Du Hongyan, Jiang Dejun, Gao Junbo, Zhang Xujun, Jiang Lingxiao, Zeng Yundian, Wu Zhenxing, Shen Chao, Xu Lei, Cao Dongsheng, Hou Tingjun, Pan Peichen
Innovation Institute for Artificial Intelligence in Medicine of Zhejiang University, College of Pharmaceutical Sciences, Zhejiang University, Hangzhou, 310058 Zhejiang, China.
State Key Lab of CAD&CG, Zhejiang University, Hangzhou, 310058 Zhejiang, China.
Research (Wash D C). 2022 Jul 21;2022:9873564. doi: 10.34133/2022/9873564. eCollection 2022.
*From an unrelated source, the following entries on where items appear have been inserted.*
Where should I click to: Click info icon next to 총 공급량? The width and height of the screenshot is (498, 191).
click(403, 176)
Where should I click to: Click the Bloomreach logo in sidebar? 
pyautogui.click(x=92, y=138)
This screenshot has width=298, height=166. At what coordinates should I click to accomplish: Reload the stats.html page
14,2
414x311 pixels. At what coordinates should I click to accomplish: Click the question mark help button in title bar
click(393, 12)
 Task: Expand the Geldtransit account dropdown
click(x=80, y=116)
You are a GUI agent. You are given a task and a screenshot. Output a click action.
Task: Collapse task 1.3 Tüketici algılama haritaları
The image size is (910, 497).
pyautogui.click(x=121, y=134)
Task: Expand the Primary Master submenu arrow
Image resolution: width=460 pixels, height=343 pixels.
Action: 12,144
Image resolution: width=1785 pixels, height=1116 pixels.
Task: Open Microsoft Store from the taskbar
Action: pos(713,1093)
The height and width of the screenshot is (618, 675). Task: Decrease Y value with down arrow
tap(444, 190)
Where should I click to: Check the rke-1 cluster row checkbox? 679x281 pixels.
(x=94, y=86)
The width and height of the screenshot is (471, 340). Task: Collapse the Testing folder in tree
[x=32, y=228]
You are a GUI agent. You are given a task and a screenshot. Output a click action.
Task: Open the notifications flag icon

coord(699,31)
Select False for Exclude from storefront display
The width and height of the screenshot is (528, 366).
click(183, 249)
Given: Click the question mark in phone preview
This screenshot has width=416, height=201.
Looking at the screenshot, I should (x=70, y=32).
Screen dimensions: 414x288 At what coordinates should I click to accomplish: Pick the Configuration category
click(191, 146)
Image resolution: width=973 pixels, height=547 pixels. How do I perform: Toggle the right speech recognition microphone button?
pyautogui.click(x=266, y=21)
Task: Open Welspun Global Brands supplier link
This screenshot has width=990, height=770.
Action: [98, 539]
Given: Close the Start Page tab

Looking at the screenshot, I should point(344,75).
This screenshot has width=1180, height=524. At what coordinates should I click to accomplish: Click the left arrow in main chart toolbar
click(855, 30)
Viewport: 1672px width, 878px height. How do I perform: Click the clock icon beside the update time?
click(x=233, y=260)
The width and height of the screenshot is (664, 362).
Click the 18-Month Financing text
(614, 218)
Covalent ligands have attracted increasing attention due to their unique advantages, such as long residence time, high selectivity, and strong binding affinity. They also show promise for targets where previous efforts to identify noncovalent small molecule inhibitors have failed. However, our limited knowledge of covalent binding sites has hindered the discovery of novel ligands. Therefore, developing in silico methods to identify covalent binding sites is highly desirable. Here, we propose DeepCoSI, the first structure-based deep graph learning model to identify ligandable covalent sites in the protein. By integrating the characterization of the binding pocket and the interactions between each cysteine and the surrounding environment, DeepCoSI achieves state-of-the-art predictive performances. The validation on two external test sets which mimic the real application scenarios shows that DeepCoSI has strong ability to distinguish ligandable sites from the others. Finally, we profiled the entire set of protein structures in the RCSB Protein Data Bank (PDB) with DeepCoSI to evaluate the ligandability of each cysteine for covalent ligand design, and made the predicted data publicly available on website.
共价配体因其独特优势,如长驻留时间、高选择性和强结合亲和力,而受到越来越多的关注。对于之前鉴定非共价小分子抑制剂失败的靶点,它们也展现出了潜力。然而,我们对共价结合位点的了解有限,这阻碍了新型配体的发现。因此,开发用于鉴定共价结合位点的计算机方法非常必要。在此,我们提出了DeepCoSI,这是首个基于结构的深度图学习模型,用于识别蛋白质中可与配体结合的共价位点。通过整合结合口袋的特征以及每个半胱氨酸与周围环境之间的相互作用,DeepCoSI实现了领先的预测性能。在模拟实际应用场景的两个外部测试集上的验证表明,DeepCoSI具有很强的能力将可与配体结合的位点与其他位点区分开来。最后,我们使用DeepCoSI对RCSB蛋白质数据库(PDB)中的整个蛋白质结构集进行了分析,以评估每个半胱氨酸用于共价配体设计的可配体性,并将预测数据在网站上公开。